- [EXERCISE DESCRIPTION]:
Summarize the text below on the work-family debate in exactly two sentences.

- [TEXT SHOWN]:
• • • • • • •

Over the past year, the work-family discussion has been injected with a massive shot of adrenaline. Much of the resurgence of interest has resulted from the advice and actions of some highly accomplished women. Their overtures and the public reaction to them has enabled all to clearly see that those who thought the work-life dilemma has been resolved were very much mistaken.

The dramatic increase in our national discourse on work-family began with Princeton professor Anne-Marie Slaughter’s 2012 article in The Atlantic addressing the issue of “why women still can’t have it all.” In her piece, which became one of The Atlantic’s most widely read articles, Slaughter discussed her experience as a senior State Department official and her frustrations dealing with the organizational barriers that prevent women from reaching and staying at the top. At roughly the same time, the story of Marissa Mayer appeared. Mayer is the Stanford educated multi-millionaire CEO of Yahoo! who decided that her maternity leave would be 1-2 weeks and that she would work during that time. After returning to work, she issued an edict that no employee in her organization would be allowed to work from home (neither occasionally nor on a full-time basis). To be clear, she wasn’t offering advice, she was just exercising her corporate prerogative as the organization’s Chief Executive Officer. That said, her decision to end all work from home met with a less than stellar reception, no doubt exacerbated by the nursery being built next to her office to address her own work-family challenges.

Next we heard from Sheryl Sandberg, the Harvard-educated billionaire COO of one of America’s most famous internet companies who encouraged women to “lean-in” and stop undermining their own career advancement. While her thoughtful message placed more responsibility on women’s actions and in doing so may have let employers off the hook, her well-researched book added much to the conversation. In response to Lean In, last month Erin Callan, another well-to-do Harvard educated former CFO of the now defunct investment-banking giant Lehman Brothers posed the question in a NY Times opinion piece, “Is there Life After Work?”. Callan had succeeded in a man’s world but decried the price that she paid personally for pursuing her ambition.

And finally, just a few days ago Susan Patton, president of Princeton’s class of 1977, wrote a letter to The Daily Princetonian, “Advice for the young women of Princeton: the daughters I never had.” In it, Patton cautioned her younger fellow female “Princetonians” to stop worrying about leaning in or leaning out and do the thing that no one else had advised them to do – find a husband. And by all means they should do so while still at Princeton. Patton’s article stated that “Smart women can’t (shouldn’t) marry men who aren’t their intellectual equal. As Princeton women, we have almost priced ourselves out of the market. Simply put, there is a very limited population of men who are as smart or smarter than we are. And I say again – you will never again be surrounded by this concentration of men who are worthy of you.”

Isn’t it reassuring to know that there are still a few hopeless romantics left in this crazy world of ours?

• • • • • • •

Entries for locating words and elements
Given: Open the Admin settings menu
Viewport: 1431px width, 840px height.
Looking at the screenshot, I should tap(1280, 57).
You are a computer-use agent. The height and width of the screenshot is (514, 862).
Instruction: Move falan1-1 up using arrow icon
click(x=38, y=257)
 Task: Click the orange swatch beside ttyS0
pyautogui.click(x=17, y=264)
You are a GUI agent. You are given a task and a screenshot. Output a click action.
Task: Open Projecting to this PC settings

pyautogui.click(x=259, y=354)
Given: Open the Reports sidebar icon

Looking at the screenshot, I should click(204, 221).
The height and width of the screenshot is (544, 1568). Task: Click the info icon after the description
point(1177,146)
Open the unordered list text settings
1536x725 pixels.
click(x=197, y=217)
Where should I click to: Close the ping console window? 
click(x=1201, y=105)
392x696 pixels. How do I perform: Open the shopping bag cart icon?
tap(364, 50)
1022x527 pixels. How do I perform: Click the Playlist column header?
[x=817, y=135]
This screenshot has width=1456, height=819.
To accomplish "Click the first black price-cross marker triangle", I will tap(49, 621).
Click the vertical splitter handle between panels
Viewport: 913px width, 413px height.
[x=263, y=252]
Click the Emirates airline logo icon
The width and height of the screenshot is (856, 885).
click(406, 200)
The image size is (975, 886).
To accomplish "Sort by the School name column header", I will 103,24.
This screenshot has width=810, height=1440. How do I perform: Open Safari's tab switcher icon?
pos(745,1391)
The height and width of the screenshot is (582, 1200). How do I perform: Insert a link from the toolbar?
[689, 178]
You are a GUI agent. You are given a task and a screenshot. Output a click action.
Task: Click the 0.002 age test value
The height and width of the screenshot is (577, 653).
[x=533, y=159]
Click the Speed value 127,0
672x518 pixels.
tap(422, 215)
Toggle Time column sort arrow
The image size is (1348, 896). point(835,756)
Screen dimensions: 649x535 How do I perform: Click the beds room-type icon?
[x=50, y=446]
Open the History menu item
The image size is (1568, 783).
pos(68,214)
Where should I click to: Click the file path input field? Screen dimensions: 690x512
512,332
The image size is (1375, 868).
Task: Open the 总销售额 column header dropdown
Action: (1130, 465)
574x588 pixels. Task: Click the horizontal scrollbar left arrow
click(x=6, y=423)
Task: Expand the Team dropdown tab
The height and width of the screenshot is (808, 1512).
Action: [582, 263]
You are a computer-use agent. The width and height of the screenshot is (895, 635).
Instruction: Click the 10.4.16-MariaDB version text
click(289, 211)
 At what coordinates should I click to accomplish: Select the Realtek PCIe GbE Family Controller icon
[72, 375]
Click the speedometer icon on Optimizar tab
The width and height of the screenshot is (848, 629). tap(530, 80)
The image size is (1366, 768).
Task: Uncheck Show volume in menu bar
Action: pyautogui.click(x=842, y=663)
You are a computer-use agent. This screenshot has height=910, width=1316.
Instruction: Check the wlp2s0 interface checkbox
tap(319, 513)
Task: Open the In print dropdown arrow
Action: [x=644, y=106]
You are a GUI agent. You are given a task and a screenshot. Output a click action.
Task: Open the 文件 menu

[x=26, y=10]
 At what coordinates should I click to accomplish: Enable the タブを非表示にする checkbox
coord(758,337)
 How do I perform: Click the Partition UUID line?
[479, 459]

• • • • • • •

- [SOLUTION TO THE EXERCISE]:
Over the past year, the discussion of work and family has surged, driven largely by the advice and actions of highly accomplished women, and the public reaction has shown that the work-life dilemma is far from resolved. Anne-Marie Slaughter wrote about why women still cannot have it all, Marissa Mayer took a short maternity leave and banned working from home at Yahoo!, Sheryl Sandberg urged women to "lean in," Erin Callan described the personal price of her ambition, and Susan Patton advised young Princeton women to find a husband while still at Princeton.